「大丈夫。怪我はなかった? 濱野さん」
 不意に声をかけられ、慌てて振り向く。

 そこに、自転車に乗った心配顔の三笠くんが立っていた。
 えっ、ええーっ。何でここに三笠君が??
 今の、見られたの?

「立てる?」
 三笠くんが手を差し出す。
 私はおっかなびっくり、その手を握る。
 三笠くんの手の暖かさと、湿り気を感じる。

 途端に顔がリンゴ色になる。顔が熱い。頭から湯気が出てるんじゃないか。
 三笠くんの手を頼りに立ち上がる。
 でも、とても顔を合わせられない。

「だ、大丈夫です」
 と震えた声で答える。
「じゃ、じゃあ」
 と、その場から逃げるように、走り出した。
「あ、ちょっと。濱野さん。濱野さん」
 三笠君の呼び止める声を、聞こえないふりをして走り続ける。
 
 なんていう失態。
 信号無視して、交通事故に遭いそうな場面を、三笠くん見咎められるなんて。
 あっ!
 私、三笠くんに起こして貰ったのに、お礼を言ってなかった。
 なんてこと…。最低だ私…。

 目に涙があふれてくる。
 もう、三笠くんへの告白なんて、もっての外だ。
 三笠くんを好きでいることが、罪であるようにさえ思えてしまう。

 家に帰りつく。
 私は、タダイマの挨拶もそこそこに、二階の自室に逃げ込んだ。
 なんてことをしたんだろう。
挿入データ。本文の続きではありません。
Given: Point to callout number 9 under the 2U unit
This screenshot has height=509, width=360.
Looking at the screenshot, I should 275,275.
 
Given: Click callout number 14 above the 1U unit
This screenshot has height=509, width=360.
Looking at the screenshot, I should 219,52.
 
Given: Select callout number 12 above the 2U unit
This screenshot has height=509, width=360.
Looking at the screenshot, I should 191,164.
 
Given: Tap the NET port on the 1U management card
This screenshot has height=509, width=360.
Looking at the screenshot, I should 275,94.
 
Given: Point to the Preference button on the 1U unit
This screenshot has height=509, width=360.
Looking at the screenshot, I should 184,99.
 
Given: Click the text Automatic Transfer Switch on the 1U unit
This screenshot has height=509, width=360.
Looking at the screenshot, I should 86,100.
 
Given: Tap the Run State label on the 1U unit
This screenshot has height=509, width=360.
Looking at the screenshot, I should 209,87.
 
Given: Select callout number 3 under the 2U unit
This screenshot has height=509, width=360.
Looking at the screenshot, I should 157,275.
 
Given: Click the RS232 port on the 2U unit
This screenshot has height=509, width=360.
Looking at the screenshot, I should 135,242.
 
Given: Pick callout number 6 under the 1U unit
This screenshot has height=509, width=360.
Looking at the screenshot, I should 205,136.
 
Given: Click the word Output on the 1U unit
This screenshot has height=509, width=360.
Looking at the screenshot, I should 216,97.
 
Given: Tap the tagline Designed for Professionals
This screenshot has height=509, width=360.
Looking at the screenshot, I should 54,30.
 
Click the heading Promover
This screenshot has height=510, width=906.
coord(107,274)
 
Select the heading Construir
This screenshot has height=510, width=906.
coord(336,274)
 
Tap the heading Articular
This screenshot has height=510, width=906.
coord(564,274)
私。
 失態を見られた上に、親切のお礼も言わずに逃げてきた。
 悲しいというより、悔しい。
 せめて一言「ありがとう」と言えば良かった。
 馬鹿だ、馬鹿だ、私は。ほんと最低。

 自己嫌悪に陥る。私は自分が嫌い。
 大事なときに、するべき行動の出来なかった私。
 自己嫌悪。自己嫌悪。自分の全身が自己嫌悪で出来ているくらいに自己嫌悪。
 悔しい。ほんと、自分が悔しい。
 私は、机に突っ伏して、涙にならない後悔の涙を流し続けた。
 いつまでも、いつまでも。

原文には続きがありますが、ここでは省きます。